Life is a series of choices. If I had continued following the mindset of being the boss, only interested in numbers, exhausting people to achieve goals, and indifferent to the spiritual life of subordinates, or in other words motivating them with my own pressure, I believe I wouldn’t have been able to last until today. My mindset is not making money at all costs, so my biggest success is HAPPINESS of my employees. Everyone comes here as a family where they feel belonging, trusted, respected, loved, and sharing. Always filled with laughter at work, at least they are happy 8 hours / day. When I fell into such a happy paradise, I was dosed with dopamine every day – a formidable contagious hormone of happiness. In my organisation there was an employee who had a negative view of everything, she always wanted more money because she was poor. She has transformed into a sharing, caring person now. I was deeply moved when she used her own salary to buy diapers, toys, and food for other employees. Ms. Cherry is right, when staff are happy, productivity naturally increases: productivity in work and productivity in “giving”.
[Cam Lai is a lovely person. She was managing in the way she thought managers were supposed to manage, but it wasn’t her real self. The strain of the cognitive dissonance was breaking her.

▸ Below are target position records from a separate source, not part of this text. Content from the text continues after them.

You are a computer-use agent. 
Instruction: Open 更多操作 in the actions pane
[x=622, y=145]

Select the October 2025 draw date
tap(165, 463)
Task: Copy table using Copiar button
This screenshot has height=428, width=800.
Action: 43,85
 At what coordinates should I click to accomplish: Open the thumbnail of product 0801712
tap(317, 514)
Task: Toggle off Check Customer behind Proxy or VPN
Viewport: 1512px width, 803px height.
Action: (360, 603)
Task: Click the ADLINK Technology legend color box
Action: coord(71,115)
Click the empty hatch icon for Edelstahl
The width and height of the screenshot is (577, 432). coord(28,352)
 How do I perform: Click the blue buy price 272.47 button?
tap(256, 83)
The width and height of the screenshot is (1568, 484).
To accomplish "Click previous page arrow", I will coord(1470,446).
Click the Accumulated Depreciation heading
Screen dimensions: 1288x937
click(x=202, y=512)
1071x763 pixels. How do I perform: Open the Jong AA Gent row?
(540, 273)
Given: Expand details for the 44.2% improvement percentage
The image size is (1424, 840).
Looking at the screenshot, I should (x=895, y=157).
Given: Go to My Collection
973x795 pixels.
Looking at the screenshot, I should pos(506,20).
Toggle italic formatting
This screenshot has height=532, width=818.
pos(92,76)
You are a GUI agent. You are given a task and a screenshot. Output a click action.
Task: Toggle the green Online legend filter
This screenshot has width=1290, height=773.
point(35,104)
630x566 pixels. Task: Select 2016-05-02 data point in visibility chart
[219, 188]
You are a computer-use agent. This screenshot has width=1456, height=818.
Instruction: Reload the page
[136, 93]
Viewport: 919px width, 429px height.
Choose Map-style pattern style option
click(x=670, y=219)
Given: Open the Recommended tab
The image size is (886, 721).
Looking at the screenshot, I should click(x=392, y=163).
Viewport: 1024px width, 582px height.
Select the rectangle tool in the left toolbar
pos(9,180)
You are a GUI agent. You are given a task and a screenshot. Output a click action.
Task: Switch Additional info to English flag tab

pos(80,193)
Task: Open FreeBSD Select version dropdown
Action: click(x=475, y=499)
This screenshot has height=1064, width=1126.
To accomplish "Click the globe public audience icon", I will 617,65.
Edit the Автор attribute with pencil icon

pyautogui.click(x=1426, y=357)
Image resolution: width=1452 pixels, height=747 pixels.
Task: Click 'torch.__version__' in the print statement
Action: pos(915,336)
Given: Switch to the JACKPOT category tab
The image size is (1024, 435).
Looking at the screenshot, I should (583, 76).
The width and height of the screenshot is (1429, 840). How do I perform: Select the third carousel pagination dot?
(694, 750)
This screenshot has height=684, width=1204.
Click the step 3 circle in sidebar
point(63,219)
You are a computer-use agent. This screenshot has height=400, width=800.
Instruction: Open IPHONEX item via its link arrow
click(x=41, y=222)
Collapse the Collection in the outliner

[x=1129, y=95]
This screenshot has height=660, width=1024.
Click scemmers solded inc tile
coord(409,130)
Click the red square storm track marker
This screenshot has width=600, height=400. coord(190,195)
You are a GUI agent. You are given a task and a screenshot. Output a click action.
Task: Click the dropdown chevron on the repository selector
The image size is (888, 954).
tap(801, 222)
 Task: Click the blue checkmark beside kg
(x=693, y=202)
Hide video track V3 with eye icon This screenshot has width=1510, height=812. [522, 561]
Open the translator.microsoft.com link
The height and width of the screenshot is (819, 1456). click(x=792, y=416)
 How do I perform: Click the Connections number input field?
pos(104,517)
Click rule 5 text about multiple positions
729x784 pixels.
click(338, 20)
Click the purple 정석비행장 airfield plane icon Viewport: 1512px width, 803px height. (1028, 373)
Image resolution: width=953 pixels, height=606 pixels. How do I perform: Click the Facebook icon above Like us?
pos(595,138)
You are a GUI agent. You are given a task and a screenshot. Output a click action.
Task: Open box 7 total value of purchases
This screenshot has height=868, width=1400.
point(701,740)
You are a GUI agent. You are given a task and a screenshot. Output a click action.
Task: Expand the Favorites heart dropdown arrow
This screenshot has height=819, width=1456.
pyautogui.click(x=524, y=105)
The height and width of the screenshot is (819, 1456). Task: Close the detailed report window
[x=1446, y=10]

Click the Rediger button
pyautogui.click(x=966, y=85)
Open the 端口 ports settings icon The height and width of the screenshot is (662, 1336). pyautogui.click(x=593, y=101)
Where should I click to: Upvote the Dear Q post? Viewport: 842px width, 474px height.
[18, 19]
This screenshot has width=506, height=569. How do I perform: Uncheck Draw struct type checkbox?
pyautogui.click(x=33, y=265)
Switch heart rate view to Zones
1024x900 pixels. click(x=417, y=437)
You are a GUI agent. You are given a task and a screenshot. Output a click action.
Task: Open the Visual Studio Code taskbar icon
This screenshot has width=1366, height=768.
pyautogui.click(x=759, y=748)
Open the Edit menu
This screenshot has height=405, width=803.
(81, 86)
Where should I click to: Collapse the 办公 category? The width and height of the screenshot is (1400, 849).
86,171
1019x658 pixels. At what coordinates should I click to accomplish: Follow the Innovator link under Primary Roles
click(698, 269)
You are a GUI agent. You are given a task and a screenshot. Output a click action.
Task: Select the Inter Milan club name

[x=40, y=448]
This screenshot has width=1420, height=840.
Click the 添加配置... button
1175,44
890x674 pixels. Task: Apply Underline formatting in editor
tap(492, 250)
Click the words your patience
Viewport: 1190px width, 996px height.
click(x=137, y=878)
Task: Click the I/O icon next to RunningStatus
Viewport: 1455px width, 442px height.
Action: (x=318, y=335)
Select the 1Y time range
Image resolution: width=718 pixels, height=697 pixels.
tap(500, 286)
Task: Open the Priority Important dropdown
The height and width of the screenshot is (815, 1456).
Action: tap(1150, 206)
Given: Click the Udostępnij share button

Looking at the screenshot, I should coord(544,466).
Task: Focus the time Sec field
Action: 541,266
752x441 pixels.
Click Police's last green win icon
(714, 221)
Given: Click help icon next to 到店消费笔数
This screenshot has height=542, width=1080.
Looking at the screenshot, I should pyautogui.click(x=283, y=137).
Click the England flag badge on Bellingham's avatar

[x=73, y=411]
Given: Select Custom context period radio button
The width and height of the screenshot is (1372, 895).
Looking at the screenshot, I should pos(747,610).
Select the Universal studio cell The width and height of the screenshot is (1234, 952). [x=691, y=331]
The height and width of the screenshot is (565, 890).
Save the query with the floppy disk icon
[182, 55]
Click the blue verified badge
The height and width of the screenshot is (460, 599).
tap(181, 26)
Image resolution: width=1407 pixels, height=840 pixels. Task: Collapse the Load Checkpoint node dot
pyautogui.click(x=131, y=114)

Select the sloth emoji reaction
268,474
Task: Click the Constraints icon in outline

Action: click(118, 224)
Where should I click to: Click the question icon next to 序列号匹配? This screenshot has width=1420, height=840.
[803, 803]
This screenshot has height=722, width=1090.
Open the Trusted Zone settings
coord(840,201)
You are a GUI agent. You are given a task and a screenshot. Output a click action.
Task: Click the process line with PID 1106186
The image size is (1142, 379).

Cherry set her free.]
Happy staff, happy owner. I have more time to make customers happier with my new policies and ideas. “Free”, I think of ways to bring so much value to my teammates and thank them very much for giving me a lot of time to live with my passion – Education. [Cam Lai now has time to start a whole new education business, but that’s another story]
It’s wonderful – very human agile thinking, Cherry and Rob !!!